INFERENTIAL STATISTICS

We can take our analysis further and evaluate the data with an inferential statistical test to determine how likely it is that the data we obtained from the two groups in our experiment actually represent different responses or whether our two groups are both just subsets of a single, larger group. The statistical test gives us a p-value—a number that tells us how much overlap there is between the data sets. In science, we generally require that there be no more than a 5% overlap between the two data sets. If the high end of one set (the control group here) overlaps just a little with the low end of the other data set (our test group), and this overlap is no more than 5%, we can conclude that the two groups most likely represent two distinct populations, a result of the treatment we applied—in this case, the addition of fertilizer. If the overlap had been more than 5% (a p-value > 0.05), we would not have sufficient evidence to conclude that they were indeed two different groups, but instead we would say they were likely to be a single group that varied widely.

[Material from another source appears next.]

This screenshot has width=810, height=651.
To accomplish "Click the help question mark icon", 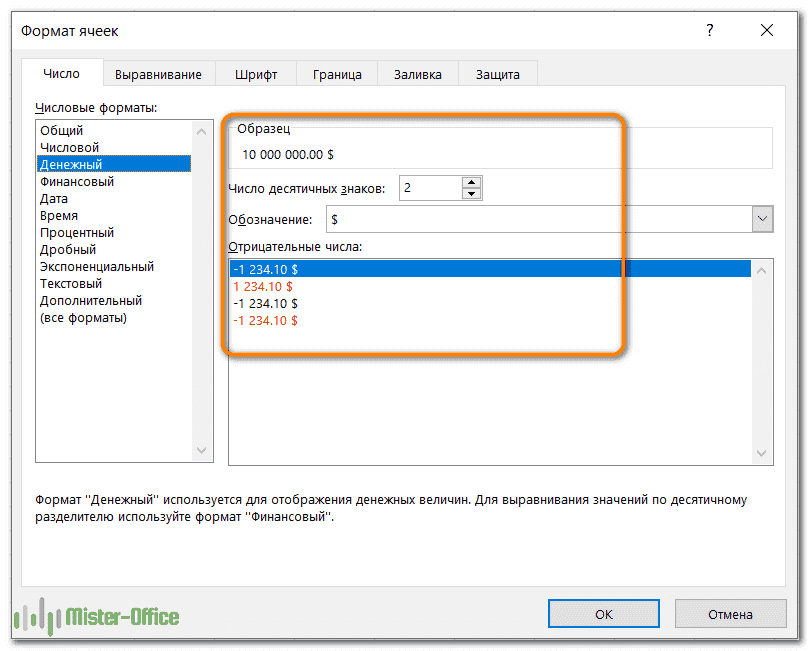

For this data set, a t-test (a simple statistical test) yields a p-value of 0.035—our data sets overlap 3.5%. Therefore, we can conclude that the two groups are different at the 0.05 level. Because our experimental design eliminated other variables that might have affected growth (the only difference between the two groups was whether plants received fertilizer), it is reasonable to conclude that the greater growth was caused by the fertilizer. As you read about studies and evaluate the authors’ conclusions, look for the p-value given with the analysis of the data—if the calculated p-value is larger than 0.05, the author will probably conclude that there is not sufficient evidence to conclude that the variable tested had an effect.